- **Assignment**: What you return must be the lines of the data that hold the word "computer".

Dataset entries:
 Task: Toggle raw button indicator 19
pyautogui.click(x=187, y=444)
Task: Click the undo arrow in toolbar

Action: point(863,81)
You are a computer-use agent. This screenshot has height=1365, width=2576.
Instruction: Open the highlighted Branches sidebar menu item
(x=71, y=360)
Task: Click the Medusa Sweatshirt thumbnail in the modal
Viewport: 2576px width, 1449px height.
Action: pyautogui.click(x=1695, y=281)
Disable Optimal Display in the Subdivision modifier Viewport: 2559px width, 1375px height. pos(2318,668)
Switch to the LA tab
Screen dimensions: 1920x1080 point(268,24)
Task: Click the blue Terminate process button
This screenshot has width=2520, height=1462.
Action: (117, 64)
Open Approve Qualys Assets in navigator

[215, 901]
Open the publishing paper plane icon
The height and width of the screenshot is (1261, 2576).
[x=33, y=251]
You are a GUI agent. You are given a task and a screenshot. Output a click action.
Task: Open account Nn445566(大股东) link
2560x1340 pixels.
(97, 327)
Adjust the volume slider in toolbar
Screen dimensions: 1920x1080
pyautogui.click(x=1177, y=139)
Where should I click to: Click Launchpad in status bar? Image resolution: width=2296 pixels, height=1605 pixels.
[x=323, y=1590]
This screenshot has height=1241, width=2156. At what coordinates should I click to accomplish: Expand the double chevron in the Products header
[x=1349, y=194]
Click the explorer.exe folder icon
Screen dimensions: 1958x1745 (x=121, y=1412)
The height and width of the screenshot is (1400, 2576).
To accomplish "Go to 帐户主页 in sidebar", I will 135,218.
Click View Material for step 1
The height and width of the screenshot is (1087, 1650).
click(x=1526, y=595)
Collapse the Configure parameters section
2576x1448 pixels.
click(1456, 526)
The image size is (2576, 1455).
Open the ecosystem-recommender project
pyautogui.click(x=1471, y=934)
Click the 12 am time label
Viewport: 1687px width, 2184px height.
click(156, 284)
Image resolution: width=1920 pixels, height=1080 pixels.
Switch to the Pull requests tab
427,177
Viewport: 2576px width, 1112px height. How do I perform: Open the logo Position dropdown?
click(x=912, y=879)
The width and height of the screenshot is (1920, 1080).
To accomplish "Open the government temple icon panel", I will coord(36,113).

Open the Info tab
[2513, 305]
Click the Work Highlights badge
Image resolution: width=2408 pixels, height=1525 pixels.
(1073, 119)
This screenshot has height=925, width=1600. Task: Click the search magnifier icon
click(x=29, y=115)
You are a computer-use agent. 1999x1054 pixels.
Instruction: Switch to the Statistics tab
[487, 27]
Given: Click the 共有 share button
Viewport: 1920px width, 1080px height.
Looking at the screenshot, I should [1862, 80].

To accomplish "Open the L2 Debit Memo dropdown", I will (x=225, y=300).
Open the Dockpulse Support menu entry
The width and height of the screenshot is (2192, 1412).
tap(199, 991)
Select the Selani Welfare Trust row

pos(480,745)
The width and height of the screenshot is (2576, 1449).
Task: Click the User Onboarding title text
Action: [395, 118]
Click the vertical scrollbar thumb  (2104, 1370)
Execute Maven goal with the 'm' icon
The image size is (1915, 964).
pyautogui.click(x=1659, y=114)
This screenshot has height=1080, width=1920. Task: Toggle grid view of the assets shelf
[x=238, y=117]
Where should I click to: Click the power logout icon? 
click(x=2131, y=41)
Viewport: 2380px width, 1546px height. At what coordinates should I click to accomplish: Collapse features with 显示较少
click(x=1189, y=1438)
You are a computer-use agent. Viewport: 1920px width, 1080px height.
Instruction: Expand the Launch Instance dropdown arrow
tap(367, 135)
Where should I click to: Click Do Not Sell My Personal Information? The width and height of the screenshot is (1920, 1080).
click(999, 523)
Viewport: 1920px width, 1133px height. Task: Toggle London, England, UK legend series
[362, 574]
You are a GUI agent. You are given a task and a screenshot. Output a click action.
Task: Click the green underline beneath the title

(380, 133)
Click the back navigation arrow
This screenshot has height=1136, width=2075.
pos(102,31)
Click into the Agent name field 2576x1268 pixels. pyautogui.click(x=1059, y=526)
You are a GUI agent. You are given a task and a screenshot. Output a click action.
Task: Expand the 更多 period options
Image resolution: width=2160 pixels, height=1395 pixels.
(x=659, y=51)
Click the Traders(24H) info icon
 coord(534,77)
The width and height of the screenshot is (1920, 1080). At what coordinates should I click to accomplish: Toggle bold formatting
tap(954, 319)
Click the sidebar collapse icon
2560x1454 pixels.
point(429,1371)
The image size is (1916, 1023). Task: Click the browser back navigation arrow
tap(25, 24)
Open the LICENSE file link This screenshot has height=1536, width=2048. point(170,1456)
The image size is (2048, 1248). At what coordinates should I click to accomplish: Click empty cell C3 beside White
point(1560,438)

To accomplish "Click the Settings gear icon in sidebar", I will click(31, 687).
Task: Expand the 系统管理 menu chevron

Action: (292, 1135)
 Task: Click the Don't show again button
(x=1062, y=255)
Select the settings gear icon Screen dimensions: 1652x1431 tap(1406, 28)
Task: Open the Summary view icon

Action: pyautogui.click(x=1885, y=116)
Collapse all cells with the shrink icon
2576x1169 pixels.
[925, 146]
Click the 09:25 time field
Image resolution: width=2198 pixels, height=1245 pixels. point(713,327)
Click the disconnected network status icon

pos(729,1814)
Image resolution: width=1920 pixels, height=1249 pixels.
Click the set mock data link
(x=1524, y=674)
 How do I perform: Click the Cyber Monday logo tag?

- **Your response**:
You are a computer-use agent. This screenshot has height=1365, width=2576.
You are a computer-use agent. 1999x1054 pixels.
You are a computer-use agent. Viewport: 1920px width, 1080px height.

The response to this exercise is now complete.